Kiseki: Sobito Of That Day ‘Kiseki – Ano Hi no Sobito’ [Movie Review]

Kiseki: Sobito Of That Day

Kiseki: Sobito Of That Day recounts the birth of GReeeeN, the boy band whose faces remain unknown to this day, even to fans. Directed by Kaneshige Atsushi, it stars Matsuzaka Tori and Suda Masaki.

Aside from essaying the band’s meteoric rise, Kiseki narrates the story of two brothers who are passionate musicians but with opposing mindset and personality.

Jin (Matsuzaka) is the temperamental leader of a metal boy band. Hide (Suda) is the cool-headed younger bro. Hide likes to write inspiring, down-to-earth songs that resonate with ordinary people. Jin has loftier, ambitious goals. But is “outdated and knows little of the music industry”, says one record executive.

Jin’s band failed to take off just as predicted.

Despite a short musical career, it was Jin who floats the idea of the band’s name, thus giving birth to GReeeeN. Hide, Navi (Yokohama Ryusei), Kuni (Narita Ryo) and Soh (Sugino Yosuke) are all dentistry students, thus it was a spontaneous decision to play music together. Everybody refers to Hide as their leader, so there’s little bickering or jealousy if at all.

Kiseki: Sobito of that day - poster

There was an instant connection between the boy band and the public. To say that their songs are infectious is an understatement. It went on to conquer the Oricon charts and sold millions of copies.

Kiseki follows a long tradition of Japanese boy band films. Beck and Bandage come to mind for sharing certain elements. While there is something mystical about the film’s predecessors, Kiseki is more in-your-face. It’s also practical and modern. It may be called ‘promotional’ (as opposed to autobiographical), yet the depiction of Jin and Hide and their conservative family lend credence to its serious tone.

It was more than 5 years ago since The Boy Inside. Back then, Suda literally looks up to Matsuzaka as acting mentor. In Kiseki: Sobito Of That Day, Suda remains the protege, yet they are now first among equals.  

Matsuzaka’s Jin is mercurial and suits the actor’s on-screen persona.
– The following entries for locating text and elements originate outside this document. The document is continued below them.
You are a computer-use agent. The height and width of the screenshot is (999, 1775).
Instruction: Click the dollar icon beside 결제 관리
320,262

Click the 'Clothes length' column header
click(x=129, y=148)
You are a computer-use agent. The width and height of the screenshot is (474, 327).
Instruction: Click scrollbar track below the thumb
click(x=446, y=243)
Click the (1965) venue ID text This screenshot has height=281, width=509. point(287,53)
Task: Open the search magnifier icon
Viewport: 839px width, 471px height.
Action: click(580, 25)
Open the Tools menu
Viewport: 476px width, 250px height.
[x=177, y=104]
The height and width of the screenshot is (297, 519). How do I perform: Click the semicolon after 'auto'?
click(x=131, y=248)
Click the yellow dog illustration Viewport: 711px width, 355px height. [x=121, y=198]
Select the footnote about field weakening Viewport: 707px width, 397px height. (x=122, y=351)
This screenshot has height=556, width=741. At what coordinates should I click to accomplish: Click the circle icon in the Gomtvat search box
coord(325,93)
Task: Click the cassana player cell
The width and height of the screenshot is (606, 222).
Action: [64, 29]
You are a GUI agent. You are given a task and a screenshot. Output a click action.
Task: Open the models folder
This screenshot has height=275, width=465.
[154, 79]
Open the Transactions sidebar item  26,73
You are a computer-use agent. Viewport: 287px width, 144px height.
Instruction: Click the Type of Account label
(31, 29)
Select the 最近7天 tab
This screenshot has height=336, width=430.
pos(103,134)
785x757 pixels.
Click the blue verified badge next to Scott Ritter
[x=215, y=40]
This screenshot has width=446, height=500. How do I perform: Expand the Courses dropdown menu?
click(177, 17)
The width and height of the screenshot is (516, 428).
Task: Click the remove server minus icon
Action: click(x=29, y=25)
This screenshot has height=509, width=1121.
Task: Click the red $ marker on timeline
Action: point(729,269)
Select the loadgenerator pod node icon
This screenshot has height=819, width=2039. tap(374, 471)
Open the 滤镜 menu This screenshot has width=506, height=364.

He’s always been a charismatic actor, to begin with. Suda’s Hide wants to finish school and become a dentist. Music is a passion that can take a backseat. The restraint of Suda’s performance gives hope that he can do understated acting and remain ‘cinematical’.

It’s the chemistry between them that made for a compelling film. But even that failed to make a strong impact. With a running time of 111 minutes, certain scenes could have been taken out. Instead, it dilutes what could have been an absorbing film about music, a boy band, and their rise to fame. Afterall, it’s all just that.